Jack Cooney, a volunteer worker
who helped with the installation of Dale Chihuly’s DNA
Tower in the atrium of the Van Nuys Medical Science
Building on the Indianapolis campus last month, carefully
carries two glass globes to the armature to which they
were appended. The glass pieces and steel armature were
fabricated in the Seattle studios of the famous glass
artist and assembled prior to the Sept. 30 dedication
ceremony for the nearby Research II facility.
Susan Darling, a glass blower
from Indianapolis, was a volunteer during the Chihuly
installation process. Here she photographs individual
pieces, some 1,200 in all. North Carolina sand (or silica)
was turned to molten glass at the Chihuly hot shop,
located in a boathouse on the shores of Lake Union,
not far from downtown Seattle. It was there, too, that
teams of master glass artists, in an orchestrated process
of blowing, shaping, folding and adding color to emerging
pieces, worked for months on the pieces that would eventually
"morph" into a public artwork in Indianapolis.
Faculty, staff, students and
members of the community gathered in the atrium of the
Van Nuys Medical Science Building on the IUPUI campus
Sept. 30 prior to the formal dedication of the nearby
Research II facility.
Faculty, staff and students wait
to take a place for the dedication ceremony for Research
II facility. The ceremony was held in the Van Nuys Medical
Science Building to accommodate more guests.

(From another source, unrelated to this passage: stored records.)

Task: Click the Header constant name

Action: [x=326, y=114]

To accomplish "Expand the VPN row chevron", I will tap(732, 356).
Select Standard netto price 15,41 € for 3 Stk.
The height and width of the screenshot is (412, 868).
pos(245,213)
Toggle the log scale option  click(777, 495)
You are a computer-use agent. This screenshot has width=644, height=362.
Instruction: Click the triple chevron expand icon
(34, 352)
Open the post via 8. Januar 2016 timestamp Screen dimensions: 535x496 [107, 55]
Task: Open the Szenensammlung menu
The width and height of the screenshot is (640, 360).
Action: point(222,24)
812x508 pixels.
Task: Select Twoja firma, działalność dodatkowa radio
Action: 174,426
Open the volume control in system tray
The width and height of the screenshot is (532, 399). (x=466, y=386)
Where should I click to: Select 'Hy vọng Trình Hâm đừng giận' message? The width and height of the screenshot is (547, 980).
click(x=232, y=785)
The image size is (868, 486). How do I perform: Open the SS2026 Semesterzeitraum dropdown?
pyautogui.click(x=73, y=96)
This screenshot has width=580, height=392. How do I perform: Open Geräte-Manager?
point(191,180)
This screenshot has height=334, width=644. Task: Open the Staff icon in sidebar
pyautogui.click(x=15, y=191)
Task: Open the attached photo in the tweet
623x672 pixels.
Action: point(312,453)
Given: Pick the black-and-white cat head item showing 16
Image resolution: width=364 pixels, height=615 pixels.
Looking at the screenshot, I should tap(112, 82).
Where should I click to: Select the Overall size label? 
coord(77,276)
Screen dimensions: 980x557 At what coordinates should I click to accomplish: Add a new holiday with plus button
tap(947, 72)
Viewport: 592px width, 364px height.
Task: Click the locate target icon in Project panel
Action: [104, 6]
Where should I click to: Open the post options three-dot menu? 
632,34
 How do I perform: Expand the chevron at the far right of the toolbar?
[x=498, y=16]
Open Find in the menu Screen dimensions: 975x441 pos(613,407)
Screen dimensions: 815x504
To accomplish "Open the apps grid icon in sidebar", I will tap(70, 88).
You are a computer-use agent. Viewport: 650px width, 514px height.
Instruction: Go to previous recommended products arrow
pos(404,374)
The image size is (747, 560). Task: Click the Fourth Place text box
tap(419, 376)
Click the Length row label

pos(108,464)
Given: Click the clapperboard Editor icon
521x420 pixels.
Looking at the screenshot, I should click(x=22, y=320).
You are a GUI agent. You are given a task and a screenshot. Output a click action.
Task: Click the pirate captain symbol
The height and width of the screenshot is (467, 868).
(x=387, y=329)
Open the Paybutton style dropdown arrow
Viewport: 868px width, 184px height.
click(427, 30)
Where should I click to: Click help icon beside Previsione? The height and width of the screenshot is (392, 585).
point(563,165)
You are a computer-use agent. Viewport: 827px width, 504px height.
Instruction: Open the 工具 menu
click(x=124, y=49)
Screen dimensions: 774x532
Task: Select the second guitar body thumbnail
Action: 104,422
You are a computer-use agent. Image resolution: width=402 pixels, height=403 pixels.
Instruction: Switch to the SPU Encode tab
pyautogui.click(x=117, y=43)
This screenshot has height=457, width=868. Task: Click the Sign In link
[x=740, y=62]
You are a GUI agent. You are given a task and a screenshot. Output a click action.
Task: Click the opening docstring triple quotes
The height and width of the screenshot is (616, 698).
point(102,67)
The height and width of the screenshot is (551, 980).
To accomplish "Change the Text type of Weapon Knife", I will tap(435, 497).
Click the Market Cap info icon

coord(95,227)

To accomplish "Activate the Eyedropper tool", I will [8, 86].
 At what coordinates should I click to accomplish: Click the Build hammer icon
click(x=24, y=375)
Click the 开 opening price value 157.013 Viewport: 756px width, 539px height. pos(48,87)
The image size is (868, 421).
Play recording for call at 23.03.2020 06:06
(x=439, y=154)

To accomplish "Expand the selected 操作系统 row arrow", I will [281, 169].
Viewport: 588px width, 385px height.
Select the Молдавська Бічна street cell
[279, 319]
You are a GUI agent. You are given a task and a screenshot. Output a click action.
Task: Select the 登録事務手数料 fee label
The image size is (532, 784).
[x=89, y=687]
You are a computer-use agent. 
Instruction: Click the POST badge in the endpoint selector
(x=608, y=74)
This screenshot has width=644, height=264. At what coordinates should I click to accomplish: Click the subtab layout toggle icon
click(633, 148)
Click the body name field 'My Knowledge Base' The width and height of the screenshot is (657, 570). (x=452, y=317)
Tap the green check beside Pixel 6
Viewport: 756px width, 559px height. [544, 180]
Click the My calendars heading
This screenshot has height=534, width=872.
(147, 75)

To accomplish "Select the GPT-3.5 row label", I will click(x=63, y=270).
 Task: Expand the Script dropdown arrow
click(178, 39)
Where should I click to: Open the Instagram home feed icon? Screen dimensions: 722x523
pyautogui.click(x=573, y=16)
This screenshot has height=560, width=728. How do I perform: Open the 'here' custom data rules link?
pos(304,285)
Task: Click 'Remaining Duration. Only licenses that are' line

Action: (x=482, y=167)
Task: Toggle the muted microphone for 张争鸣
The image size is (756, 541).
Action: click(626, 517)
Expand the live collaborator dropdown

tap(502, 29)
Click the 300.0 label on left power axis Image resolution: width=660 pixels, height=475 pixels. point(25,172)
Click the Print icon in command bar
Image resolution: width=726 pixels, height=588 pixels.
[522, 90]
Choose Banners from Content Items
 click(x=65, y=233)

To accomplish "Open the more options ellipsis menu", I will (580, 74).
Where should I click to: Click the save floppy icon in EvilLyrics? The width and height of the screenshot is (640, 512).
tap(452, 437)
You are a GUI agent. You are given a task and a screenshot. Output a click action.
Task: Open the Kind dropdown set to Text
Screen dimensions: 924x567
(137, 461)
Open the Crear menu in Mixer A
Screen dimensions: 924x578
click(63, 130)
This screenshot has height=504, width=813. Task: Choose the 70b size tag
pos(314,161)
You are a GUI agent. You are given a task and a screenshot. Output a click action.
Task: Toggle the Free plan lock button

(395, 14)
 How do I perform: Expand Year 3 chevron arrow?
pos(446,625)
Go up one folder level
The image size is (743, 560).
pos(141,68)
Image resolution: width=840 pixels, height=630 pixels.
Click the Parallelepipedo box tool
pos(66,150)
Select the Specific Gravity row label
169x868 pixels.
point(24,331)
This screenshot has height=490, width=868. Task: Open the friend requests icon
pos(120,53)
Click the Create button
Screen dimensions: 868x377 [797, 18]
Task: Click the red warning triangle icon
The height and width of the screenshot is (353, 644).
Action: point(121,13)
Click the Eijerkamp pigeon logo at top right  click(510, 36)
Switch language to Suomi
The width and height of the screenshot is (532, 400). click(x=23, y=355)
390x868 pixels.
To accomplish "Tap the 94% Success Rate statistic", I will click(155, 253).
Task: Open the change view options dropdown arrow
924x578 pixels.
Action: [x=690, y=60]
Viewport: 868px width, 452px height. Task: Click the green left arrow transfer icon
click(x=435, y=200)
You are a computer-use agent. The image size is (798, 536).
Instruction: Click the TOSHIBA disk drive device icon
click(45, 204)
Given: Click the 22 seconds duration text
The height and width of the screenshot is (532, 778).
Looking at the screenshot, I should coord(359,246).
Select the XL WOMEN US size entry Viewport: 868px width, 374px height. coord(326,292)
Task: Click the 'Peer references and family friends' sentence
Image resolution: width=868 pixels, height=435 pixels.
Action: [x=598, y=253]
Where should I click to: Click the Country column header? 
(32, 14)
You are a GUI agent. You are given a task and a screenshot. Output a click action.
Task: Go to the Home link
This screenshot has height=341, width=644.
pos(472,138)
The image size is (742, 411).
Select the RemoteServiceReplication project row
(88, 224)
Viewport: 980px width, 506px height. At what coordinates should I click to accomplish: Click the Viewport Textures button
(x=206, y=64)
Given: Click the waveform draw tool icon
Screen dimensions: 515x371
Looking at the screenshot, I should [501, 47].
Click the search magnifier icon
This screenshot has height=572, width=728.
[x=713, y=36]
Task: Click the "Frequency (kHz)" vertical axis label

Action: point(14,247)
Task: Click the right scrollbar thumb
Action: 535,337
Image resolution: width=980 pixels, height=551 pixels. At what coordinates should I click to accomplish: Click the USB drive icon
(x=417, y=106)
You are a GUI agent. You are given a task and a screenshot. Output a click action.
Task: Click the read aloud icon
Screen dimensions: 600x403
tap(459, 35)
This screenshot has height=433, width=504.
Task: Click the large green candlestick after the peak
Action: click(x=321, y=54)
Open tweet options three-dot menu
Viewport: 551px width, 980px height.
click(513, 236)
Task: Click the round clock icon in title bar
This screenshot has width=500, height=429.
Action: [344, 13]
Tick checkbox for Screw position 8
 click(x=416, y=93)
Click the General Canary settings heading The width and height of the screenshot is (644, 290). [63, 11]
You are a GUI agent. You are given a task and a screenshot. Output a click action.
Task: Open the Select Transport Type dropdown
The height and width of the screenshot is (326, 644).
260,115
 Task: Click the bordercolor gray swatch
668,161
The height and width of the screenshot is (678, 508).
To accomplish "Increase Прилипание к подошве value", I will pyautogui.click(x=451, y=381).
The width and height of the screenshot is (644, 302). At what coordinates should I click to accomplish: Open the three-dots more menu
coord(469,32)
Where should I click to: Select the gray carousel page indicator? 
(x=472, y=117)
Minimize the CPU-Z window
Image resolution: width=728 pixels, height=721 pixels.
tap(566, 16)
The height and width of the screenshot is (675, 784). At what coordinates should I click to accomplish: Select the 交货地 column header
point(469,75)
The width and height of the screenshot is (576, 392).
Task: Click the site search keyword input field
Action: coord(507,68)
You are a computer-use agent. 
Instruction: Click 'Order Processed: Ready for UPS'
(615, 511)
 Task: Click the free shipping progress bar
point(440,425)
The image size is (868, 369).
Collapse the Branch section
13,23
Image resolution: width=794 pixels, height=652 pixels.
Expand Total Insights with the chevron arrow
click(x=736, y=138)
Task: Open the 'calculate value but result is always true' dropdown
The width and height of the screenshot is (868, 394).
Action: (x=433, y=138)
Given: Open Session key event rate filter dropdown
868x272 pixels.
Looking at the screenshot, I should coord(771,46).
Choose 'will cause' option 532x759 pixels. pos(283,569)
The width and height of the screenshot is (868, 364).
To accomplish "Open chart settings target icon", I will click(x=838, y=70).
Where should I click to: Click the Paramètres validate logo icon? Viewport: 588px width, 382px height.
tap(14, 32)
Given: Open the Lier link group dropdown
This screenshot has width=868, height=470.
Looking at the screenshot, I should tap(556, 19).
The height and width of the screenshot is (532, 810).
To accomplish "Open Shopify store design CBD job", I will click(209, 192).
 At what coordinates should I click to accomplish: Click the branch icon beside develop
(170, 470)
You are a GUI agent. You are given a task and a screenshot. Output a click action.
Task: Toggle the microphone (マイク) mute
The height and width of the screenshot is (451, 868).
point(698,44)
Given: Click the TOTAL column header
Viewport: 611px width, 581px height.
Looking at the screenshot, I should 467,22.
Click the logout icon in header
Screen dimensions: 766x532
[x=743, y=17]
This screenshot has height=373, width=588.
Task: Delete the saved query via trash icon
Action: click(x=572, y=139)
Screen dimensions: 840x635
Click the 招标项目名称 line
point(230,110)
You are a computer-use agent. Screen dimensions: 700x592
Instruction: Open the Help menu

Emily Rome, a member of the IU
String Quartet, played a viola solo during the ceremony.
To define the twists of
the helix and the four bases, Chihuly used several different
colored glass-shaped forms to help express the overall
shape and design of the DNA Tower. Emerging glass
pieces are reheated in what is called "the glory hole"
during the blowing process; a finished piece is then
cooled in annealing ovens at the artist’s studios in
Seattle. Color rods that provide the "frits," or coarsely
ground colored glass that adds the color to each piece,
comes from manufacturers in Germany and New Zealand.
The installation is a departure from Chihuly’s previous
work, in that the molecule’s double helical form was
a necessary "ladder" for the representational glass
pieces that envelop it.
The platform party in academic
regalia recesses after the Research II dedication ceremony.